- [Task to carry out] Using the data below, return every line that holds the word "chart".

################

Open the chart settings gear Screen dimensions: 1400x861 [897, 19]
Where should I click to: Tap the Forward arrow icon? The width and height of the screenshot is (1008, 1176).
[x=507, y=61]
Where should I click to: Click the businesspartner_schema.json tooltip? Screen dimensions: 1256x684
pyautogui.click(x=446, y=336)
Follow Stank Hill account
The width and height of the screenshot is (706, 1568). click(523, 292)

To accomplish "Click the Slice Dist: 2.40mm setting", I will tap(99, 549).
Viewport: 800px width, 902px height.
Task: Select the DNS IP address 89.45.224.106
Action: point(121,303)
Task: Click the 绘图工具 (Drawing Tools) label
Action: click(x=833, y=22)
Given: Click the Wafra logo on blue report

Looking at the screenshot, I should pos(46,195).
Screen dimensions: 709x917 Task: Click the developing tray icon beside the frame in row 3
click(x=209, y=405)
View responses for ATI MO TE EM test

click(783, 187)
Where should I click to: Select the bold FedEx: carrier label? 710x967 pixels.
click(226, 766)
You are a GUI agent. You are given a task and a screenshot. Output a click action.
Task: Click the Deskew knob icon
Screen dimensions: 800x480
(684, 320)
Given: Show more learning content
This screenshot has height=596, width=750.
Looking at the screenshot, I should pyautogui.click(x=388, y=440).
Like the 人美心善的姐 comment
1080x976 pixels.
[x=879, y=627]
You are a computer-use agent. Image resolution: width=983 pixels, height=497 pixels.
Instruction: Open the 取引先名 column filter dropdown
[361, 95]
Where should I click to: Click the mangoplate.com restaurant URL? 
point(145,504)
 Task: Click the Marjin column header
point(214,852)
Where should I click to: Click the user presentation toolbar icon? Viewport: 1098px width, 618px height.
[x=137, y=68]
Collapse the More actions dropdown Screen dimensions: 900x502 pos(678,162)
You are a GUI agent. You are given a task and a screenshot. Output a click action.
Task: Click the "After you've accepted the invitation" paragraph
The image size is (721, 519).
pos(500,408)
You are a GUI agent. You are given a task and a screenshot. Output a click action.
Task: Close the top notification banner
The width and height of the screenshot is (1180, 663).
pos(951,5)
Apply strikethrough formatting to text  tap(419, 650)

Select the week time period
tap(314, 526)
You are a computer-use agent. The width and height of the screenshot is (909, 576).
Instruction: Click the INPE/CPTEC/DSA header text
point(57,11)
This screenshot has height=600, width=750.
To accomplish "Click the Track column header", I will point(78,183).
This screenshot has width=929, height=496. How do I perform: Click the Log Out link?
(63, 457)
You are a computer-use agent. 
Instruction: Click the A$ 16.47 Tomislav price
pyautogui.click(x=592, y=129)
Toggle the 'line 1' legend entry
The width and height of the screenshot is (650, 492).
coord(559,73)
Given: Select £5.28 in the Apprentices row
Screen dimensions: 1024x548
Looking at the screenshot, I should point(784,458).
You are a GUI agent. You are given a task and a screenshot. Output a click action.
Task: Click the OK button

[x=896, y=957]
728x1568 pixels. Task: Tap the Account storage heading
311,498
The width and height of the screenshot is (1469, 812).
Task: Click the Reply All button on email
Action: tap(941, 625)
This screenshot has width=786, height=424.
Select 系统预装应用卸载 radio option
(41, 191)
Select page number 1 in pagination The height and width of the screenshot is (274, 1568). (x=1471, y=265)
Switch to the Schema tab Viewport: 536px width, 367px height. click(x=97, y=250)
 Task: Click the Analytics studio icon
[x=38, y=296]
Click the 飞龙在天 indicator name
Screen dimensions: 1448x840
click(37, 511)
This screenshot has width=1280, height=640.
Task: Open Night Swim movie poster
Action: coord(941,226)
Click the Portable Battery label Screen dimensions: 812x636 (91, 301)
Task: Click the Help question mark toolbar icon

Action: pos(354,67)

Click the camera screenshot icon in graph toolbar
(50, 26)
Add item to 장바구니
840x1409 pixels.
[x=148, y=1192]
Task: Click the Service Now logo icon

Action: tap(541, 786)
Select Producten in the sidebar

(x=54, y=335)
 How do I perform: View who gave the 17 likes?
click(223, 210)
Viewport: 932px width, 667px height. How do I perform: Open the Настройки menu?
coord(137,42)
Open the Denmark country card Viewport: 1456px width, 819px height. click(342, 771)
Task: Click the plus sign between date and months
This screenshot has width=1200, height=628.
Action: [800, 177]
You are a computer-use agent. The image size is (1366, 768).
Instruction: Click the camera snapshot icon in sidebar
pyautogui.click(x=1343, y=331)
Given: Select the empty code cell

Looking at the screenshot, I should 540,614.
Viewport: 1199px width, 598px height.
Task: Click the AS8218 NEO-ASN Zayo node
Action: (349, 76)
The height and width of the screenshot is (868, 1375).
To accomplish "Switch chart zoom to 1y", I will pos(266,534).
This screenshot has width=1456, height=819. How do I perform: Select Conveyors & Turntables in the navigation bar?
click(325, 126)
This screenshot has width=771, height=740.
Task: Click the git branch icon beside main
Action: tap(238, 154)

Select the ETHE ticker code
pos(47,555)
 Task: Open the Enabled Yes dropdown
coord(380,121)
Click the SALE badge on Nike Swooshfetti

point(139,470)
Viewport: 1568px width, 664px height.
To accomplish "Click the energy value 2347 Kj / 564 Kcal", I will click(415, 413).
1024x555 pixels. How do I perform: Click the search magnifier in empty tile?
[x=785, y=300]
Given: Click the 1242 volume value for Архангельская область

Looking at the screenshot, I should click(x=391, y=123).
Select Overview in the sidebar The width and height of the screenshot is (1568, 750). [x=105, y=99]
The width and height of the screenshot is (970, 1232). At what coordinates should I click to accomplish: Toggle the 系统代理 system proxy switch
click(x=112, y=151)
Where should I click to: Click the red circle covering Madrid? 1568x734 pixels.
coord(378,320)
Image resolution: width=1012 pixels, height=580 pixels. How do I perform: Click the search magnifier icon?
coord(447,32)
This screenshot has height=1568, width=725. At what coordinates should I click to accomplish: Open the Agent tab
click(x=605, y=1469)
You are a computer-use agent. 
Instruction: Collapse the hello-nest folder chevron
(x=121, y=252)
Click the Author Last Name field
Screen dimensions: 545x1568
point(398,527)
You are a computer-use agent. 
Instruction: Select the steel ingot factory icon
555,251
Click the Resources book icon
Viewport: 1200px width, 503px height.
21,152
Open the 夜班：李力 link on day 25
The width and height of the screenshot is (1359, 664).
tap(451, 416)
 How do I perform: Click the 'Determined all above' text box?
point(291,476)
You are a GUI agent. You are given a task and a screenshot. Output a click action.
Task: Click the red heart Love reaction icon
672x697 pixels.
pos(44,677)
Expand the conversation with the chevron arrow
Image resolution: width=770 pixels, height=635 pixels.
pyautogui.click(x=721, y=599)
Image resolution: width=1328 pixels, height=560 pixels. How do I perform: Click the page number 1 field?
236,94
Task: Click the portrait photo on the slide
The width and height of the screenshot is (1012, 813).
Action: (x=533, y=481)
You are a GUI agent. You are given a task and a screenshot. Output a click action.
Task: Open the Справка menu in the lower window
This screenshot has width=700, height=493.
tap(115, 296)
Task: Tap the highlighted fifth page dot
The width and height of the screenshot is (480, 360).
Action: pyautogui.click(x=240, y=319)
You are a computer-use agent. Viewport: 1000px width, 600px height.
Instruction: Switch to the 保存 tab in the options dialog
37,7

################

- [Solution to this task]
Open the chart settings gear Screen dimensions: 1400x861 [897, 19]
To accomplish "Switch chart zoom to 1y", I will pos(266,534).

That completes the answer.